• What you will do:
- 1) Do the following statements agree with the review of Tekken: The Motion Picture? Answer yes or no for each, and quote the words of the review that decide it.
(a) At the start of the film, Heihachi Mishima throws his son off a cliff.
(b) The Japanese government suspects the Mishima Conglomerate of developing illegal biological weapons.
(c) The martial arts tournament is held at the bottom of a canyon.
- 2) Starting with "At the beginning" and going on through "from the truth.", write that part of the review of Tekken: The Motion Picture again, substituting "mountain" for "canyon".
- 3) In the review of Tekken: The Motion Picture, what is the martial arts tournament at the Mishima headquarters called?

*** Opening Excerpted passage ***

Although Tekken: The Motion Picture has its share of problems, it definitely captures the quirkiness of what made the original game such a refreshingly unique title.
The original Tekken game was released in the heyday of fighting titles and it quickly became a smashing success due to its accessible gameplay, inviting graphics and bizarre menagerie of characters. Naturally, it was only a matter of time before film adaptations started being released and fortunately for fans of the series and even when it has its share of problems, Tekken: The Motion Picture captures the quirkiness of what made the original game such a refreshingly unique title.
At the beginning of the film, we can see Heihachi Mishima trying to teach his young son a valuable lesson, the ritual involves throwing his offspring off a cliff as an ancient legend states that those who can climb back have the heart of warriors. When Heihachi sees that his son didn’t make it to the top of the canyon, he assumes that this initiation ritual has been a failure and that his son died. Actually, this couldn’t be further from the truth.
Several years later, Heihachi founds the Mishima Conglomerate, one of the most significant corporations in the world. The company is very important for the defense industry, but the Japanese government suspects that they may be developing illegal biological weapons. As a martial arts tournament is about to take place at the Mishima headquarters, the international police sends one of their secret agents to compete and find incriminating data. The tournament is called Tekken.

*** Closing Excerpted passage ***
*** Opening Given material ***

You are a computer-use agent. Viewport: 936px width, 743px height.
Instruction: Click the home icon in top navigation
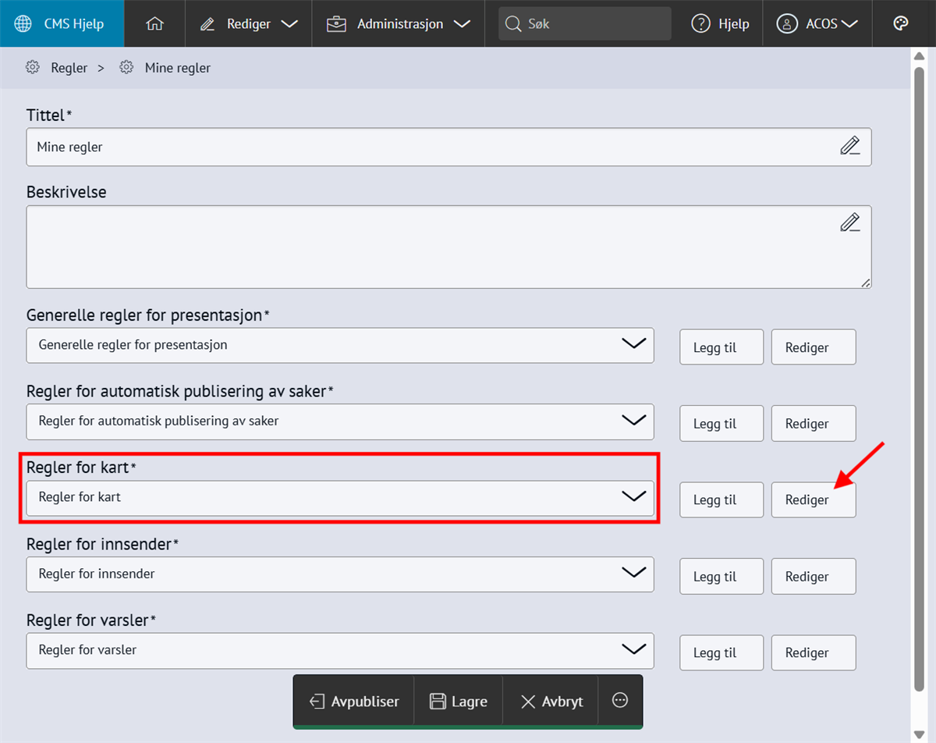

*** Closing Given material ***

• Answers in order:
- 1)
(a) Yes: "the ritual involves throwing his offspring off a cliff"
(b) Yes: "the Japanese government suspects that they may be developing illegal biological weapons"
(c) No: "a martial arts tournament is about to take place at the Mishima headquarters"

- 2)
At the beginning of the film, we can see Heihachi Mishima trying to teach his young son a valuable lesson, the ritual involves throwing his offspring off a cliff as an ancient legend states that those who can climb back have the heart of warriors. When Heihachi sees that his son didn’t make it to the top of the mountain, he assumes that this initiation ritual has been a failure and that his son died. Actually, this couldn’t be further from the truth.

- 3) Tekken.